The undercooking citations at Windermere and Carrollwood are among the most direct risks in the dataset. Salmonella in poultry survives below 165 degrees Fahrenheit. An undercooked protein served in a burrito bowl does not look different from a properly cooked one.
The Longer Record
Across all 296 Florida Chipotle locations, state records show 5,396 inspections on file, an average of more than 18 inspections per location. The chain's statewide pass rate is 94.59 percent, and the average violation count per inspection is 2.51. By those numbers, the ten locations flagged here are outliers. But the volume of high-severity violations concentrated in a single 90-day window across locations from Miami to Clearwater to Winter Garden suggests the failures are not isolated to one region or one management team.
The Tampa location on W Linebaugh Avenue operates under the registered name Chipotle Mexican Grill of Colorado, a corporate entity designation that does not change what inspectors found there: four high-severity violations in one visit, including food contact surfaces not properly cleaned and no consumer advisory for raw or undercooked foods.
Carrollwood #813 logged four high-severity violations alongside two intermediate ones, including improper sewage or wastewater disposal and equipment in poor repair. Equipment in poor repair is not a cosmetic concern. Cracks and corroded surfaces in food contact equipment harbor bacteria in areas that cannot be reached or sanitized.

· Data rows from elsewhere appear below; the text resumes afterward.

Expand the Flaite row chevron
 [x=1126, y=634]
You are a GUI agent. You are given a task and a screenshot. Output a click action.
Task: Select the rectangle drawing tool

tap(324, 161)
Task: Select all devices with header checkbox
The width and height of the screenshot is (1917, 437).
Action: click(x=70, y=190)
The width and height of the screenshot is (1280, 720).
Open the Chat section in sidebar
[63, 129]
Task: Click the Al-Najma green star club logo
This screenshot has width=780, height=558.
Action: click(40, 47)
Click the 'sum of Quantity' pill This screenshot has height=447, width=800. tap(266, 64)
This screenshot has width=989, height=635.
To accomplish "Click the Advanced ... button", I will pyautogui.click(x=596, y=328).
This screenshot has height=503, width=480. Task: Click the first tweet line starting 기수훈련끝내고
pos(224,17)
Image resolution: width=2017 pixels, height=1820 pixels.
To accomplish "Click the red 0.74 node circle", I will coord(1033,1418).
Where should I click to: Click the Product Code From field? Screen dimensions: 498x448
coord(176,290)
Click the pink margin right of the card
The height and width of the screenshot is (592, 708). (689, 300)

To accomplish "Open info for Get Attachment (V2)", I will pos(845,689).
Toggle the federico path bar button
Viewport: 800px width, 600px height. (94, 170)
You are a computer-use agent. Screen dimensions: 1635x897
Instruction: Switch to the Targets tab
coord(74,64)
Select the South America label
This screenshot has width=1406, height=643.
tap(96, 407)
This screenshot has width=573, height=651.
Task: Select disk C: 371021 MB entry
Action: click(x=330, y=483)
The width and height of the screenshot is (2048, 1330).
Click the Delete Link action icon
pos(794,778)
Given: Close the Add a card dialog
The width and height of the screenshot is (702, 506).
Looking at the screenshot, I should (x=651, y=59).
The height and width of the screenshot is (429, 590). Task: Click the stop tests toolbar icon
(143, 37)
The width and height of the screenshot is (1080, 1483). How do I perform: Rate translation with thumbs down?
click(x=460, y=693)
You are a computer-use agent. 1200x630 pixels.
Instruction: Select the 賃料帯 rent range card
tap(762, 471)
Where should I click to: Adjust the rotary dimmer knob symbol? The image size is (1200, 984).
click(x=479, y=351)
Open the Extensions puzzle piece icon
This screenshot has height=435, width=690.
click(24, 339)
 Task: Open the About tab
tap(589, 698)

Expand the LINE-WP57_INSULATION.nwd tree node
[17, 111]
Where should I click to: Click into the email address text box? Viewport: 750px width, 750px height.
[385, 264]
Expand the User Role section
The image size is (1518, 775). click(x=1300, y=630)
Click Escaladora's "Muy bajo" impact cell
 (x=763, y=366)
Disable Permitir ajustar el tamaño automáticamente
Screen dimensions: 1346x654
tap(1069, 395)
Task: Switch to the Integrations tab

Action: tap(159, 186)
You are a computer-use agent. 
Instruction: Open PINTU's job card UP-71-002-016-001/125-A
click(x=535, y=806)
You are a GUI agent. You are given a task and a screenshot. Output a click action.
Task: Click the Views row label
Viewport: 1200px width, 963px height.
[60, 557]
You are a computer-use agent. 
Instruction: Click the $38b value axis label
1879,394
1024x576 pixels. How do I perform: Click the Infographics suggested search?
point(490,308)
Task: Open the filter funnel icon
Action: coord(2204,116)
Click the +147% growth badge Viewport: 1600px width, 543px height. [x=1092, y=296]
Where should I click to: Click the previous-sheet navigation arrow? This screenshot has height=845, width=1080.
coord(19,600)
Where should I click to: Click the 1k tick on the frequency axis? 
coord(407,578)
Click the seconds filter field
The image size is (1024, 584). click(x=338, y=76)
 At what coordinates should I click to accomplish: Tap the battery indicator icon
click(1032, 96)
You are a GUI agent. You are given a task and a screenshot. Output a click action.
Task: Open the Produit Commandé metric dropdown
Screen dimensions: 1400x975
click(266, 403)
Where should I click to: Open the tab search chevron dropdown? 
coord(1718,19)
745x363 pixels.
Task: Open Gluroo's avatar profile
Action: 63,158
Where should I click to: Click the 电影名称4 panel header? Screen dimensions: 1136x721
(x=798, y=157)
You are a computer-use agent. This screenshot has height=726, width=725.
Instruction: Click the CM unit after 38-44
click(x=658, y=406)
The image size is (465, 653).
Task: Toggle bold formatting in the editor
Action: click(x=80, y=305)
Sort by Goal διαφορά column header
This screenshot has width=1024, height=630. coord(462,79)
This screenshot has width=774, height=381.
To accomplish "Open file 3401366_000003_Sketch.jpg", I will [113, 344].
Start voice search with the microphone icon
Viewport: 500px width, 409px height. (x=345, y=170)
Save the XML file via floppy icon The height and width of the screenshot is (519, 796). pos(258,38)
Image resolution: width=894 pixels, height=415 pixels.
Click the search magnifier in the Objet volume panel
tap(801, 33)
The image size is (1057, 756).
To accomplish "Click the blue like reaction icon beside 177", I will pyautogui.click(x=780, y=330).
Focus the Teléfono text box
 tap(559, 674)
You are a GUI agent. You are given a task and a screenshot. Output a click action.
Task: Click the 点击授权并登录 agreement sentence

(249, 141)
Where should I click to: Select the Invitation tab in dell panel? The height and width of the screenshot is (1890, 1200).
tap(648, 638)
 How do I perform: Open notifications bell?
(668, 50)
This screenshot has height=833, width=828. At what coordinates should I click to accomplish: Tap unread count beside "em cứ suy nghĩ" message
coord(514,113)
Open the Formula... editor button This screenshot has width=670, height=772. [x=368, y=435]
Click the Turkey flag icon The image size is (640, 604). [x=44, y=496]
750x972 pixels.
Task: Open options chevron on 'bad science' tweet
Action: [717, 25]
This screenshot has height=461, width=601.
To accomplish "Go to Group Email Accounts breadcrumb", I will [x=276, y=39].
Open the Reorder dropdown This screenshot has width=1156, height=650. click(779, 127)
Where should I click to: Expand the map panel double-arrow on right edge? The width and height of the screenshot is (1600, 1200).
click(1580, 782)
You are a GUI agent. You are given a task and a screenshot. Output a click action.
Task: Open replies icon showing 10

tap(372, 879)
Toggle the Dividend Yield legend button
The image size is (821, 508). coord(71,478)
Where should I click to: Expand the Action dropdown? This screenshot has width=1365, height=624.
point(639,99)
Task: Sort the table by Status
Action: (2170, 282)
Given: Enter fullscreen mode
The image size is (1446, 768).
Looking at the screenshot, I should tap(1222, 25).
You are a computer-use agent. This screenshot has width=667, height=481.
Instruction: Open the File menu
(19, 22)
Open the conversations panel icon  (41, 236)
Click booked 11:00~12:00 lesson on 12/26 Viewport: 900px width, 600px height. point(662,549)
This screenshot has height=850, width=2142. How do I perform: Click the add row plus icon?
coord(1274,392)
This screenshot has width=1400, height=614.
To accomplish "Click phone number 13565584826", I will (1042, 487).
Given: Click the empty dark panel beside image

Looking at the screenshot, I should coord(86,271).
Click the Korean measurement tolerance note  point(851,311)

The Clermont location's six total violations included two intermediate citations, multi-use utensils not properly cleaned and inadequate ventilation. Improperly cleaned multi-use utensils develop bacterial biofilms within 24 hours. Those biofilms are resistant to standard sanitizers.
The Pattern
Nine of the ten locations were cited for at least one violation directly tied to how sick employees are managed or how illness is reported. That is not a supply chain problem or an equipment problem. It is a training and oversight problem that repeats across markets, ownership structures, and store numbers.
The Winter Garden location's combination of unapproved food sourcing, no allergen awareness, and no employee illness reporting in a single inspection remains the most unresolved finding in this dataset. There is no indication in the inspection record of what the unapproved food source was or whether it was removed before service continued.